In full and exactly, please return the records, but keep out the pictures.

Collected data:
....
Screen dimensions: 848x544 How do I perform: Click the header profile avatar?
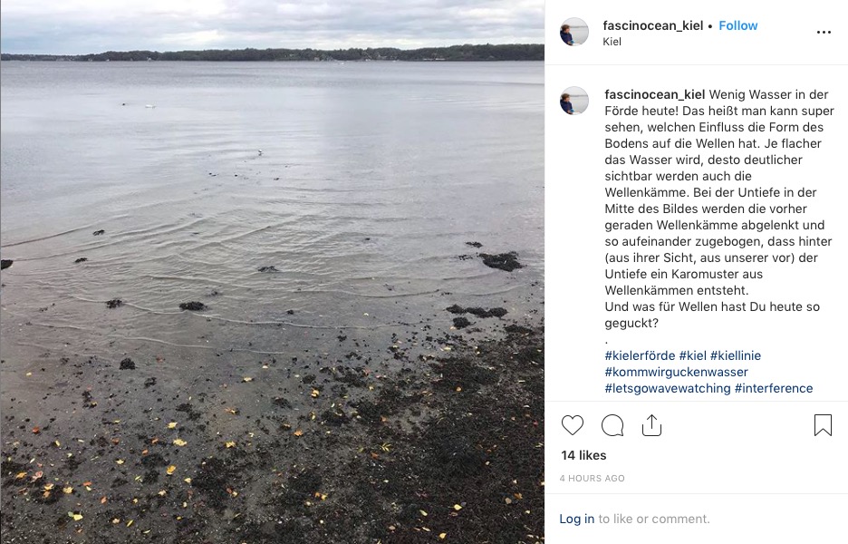(x=574, y=32)
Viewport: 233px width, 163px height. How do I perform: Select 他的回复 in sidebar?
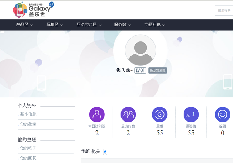coord(28,158)
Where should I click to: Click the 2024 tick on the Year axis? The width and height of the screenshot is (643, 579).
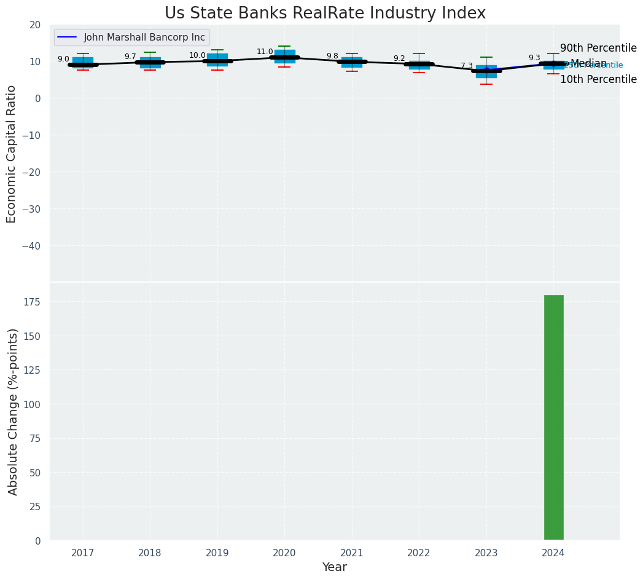click(553, 553)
....
**ANSWER AREA**
Screen dimensions: 848x544 How do I perform: Click the header profile avatar?
(x=574, y=32)
Viewport: 233px width, 163px height. How do I perform: Select 他的回复 in sidebar?
coord(28,158)
Where should I click to: Click the 2024 tick on the Year axis? The width and height of the screenshot is (643, 579).
click(553, 553)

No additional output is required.